As its title suggests, Kate Chopin's novel The Awakening is a book about renewal and rebirth. Edna Pontellier, its central character, is a young wife and mother whose life and outlook transform while she spends a summer vacation at Grand Isle, a resort off the coast of Louisiana, not far from New Orleans. During that vacation, she meets Robert Lebrun, an attractive and attentive young man whose mother owns the resort where Edna is staying with her middle-aged husband, Léonce, a staid and conventional businessman, and their two small boys. Thanks to her contact with Robert and also to the influence of her changed surroundings (including, especially, the impact of the seductively beautiful ocean), Edna begins to realize how dissatisfied she has become with her married life, which she finds increasingly predictable, constraining, and oppressive. With Robert's help she learns to swim, and as she finds herself more and more attracted to him, she also becomes more and more frustrated with—and resistant to—Léonce's influence on her existence. Just as she begins to realize that she has fallen in love with Robert, however, he departs abruptly for Mexico.
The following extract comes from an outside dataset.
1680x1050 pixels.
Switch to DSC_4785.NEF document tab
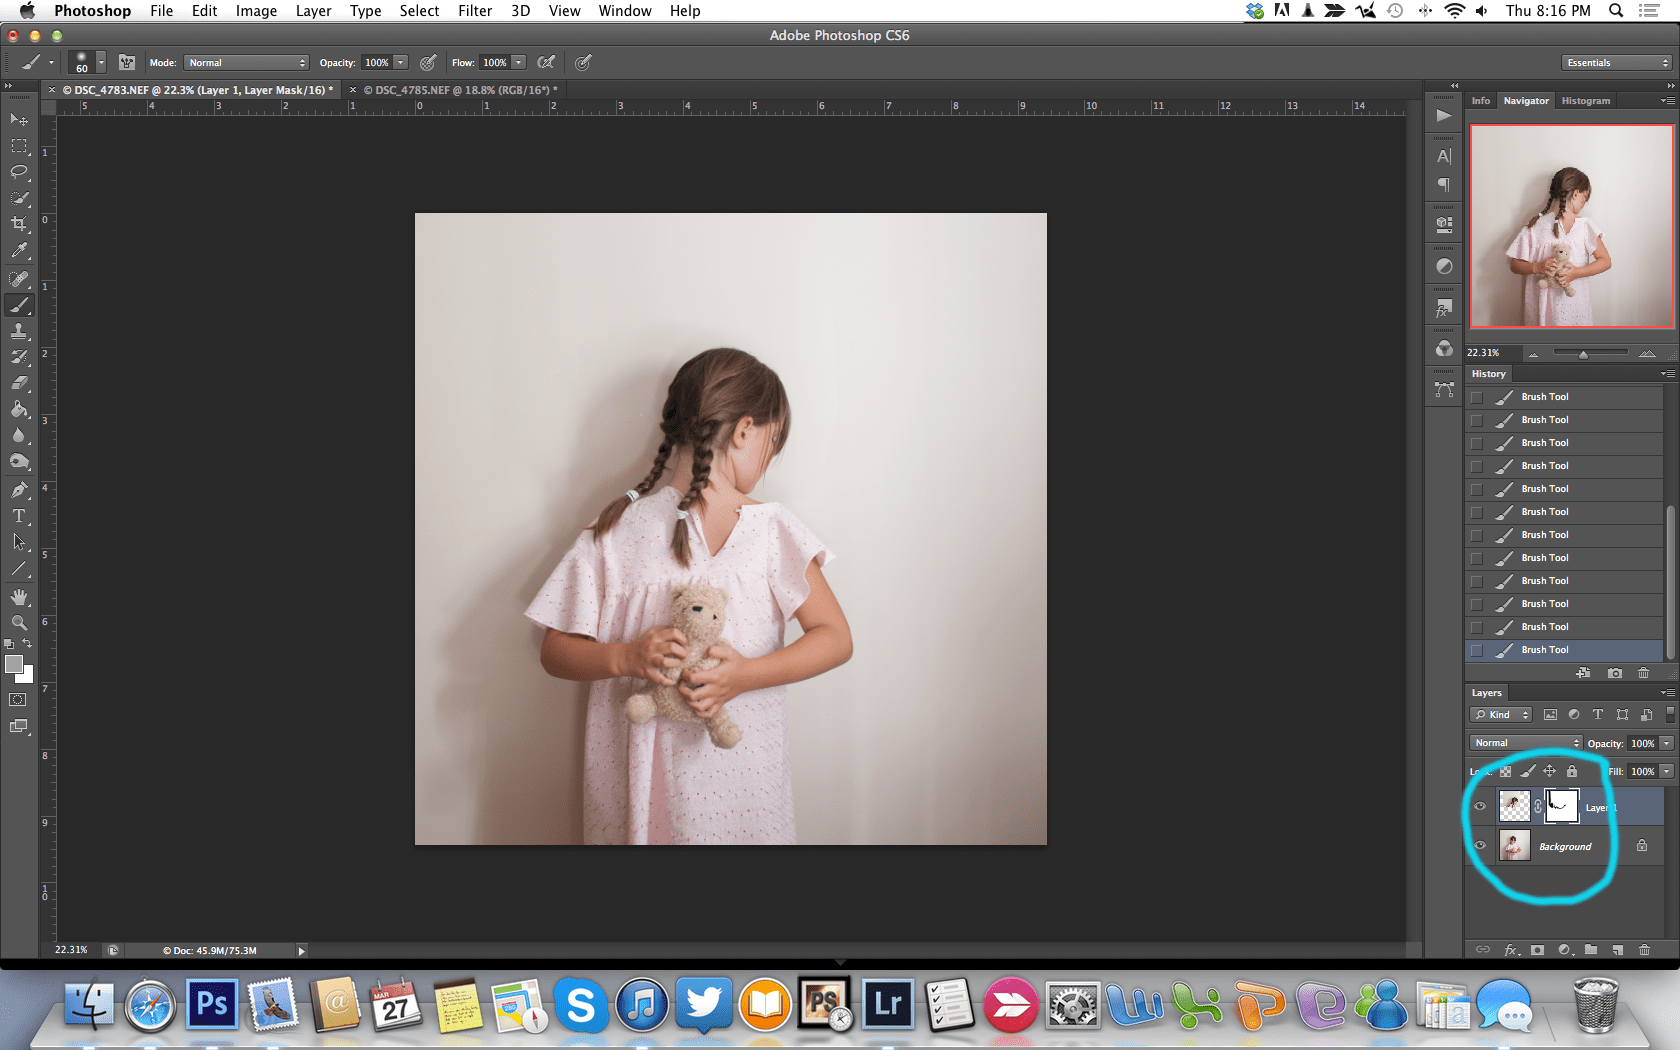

He fears his own deepening feelings for her and the destructive impact that his growing closeness to Edna may have on her relations with her husband and children (Kamara, Gibreel, 2001).

Edna's dissatisfaction with her old way of life, however, continues to grow even after Robert leaves and she returns to New Orleans with Léonce and their boys. She begins to neglect her social obligations, she devotes herself increasingly to her interest in painting, and she grows obviously distant from Léonce, both emotionally and sexually. When he departs for New York City on an extended business trip, she not only begins an affair with a notorious rake named Alcée Arobin but also moves out of the imposing home she and Léonce have shared. Establishing herself in a small cottage nearby, she enjoys her newfound independence but also keenly regrets Robert's absence. When she unexpectedly discovers him in New Orleans one day, they briefly resume their earlier emotional intimacy. When Robert once again quickly departs because he is convinced that Edna can never be his wife, Edna impulsively returns to Grand Isle, walks down to the beach, strips off her clothes, and swims into the Gulf of Mexico, from which she never emerges.

Clearly Edna, in some senses, is renewed and reborn during the course of this novel, but just as clearly her renewal and rebirth are complicated and perhaps even ironic. Edna, after all, is either a drowning victim or a woman who commits suicide; thus whatever "renewal" she undergoes leads to her physical destruction, and whatever "rebirth" she enjoys also results in her literal death. The final chapter of the book, in fact, has always been highly controversial; many of Chopin's contemporaries condemned the ending as morally scandalous, and more recent critics have often strongly disagreed about the significance of Edna's death. At the end of the book, many questions remain unanswered: Is Edna ...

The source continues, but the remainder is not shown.